The most relevant question for the symbolism debate is whether or not the state can be effectively neutral between competing conceptions of the good.  If one believes there is a neutral space the government can occupy, then all public symbolic endorsement of religion should be avoided.  If public endorsement of religion persists, even though a neutral alternative exists, it is reasonable to suspect coercive intentions are at work.  If we conclude, however, that the government cannot be genuinely neutral, there seems no principled way to exclude only religious symbols from the public sphere.  To do so, as Feldman observes, is to discriminate against religious perspectives in favor of non-religious ones. 

Marshall is at least as effective as Feldman in diagnosing the shortcomings of secular neutrality, but his greater concern over the coercive potential of religious symbols leads him to conclude that government should not endorse religion, unless the endorsement is part of a benign and longstanding tradition.  Marshall’s conclusion might seem practically appealing, but his distinction between old and new religious symbolism is problematic.  If the state cannot be neutral, which Marshall concedes, why should religious groups who seek public endorsement be denied the same opportunities available to non-religious groups?  Marshall understandably worries about the coercion that could result if certain religious groups capture government interests and then exclude other perspectives, but he fails to appreciate fully that symbolic endorsement, unlike public funding, is not always a zero-sum game.  Whether enacting a local holiday, hanging a plaque at the courthouse, or displaying an exhibit at a public mall, there are many creative ways for the state to endorse religious symbols without it resulting in chaos or coercion.

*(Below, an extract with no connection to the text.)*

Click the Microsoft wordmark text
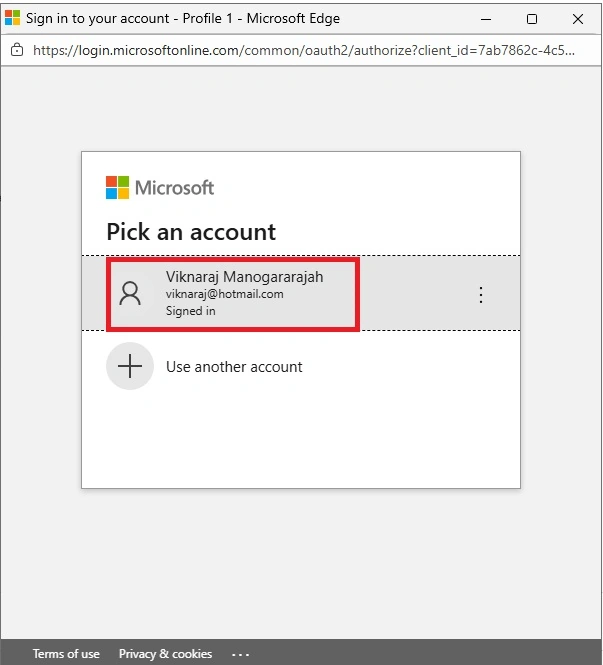(x=174, y=188)
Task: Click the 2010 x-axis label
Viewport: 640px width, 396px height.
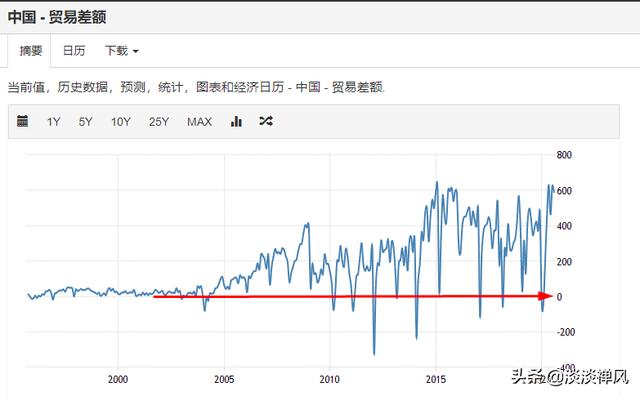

The good news here is that we, as progressives, can be friendly to religion without compromising our core principles.  In fact, strict secularism, of the sort Marshall and Feldman dismiss, runs counter to progressive values of equal treatment and respect.  In a happy coincidence, the current political climate is a hospitable one for progressives who are open to religion.  We should embrace this political reality with the knowledge that our constitutional and philosophical principles are safe.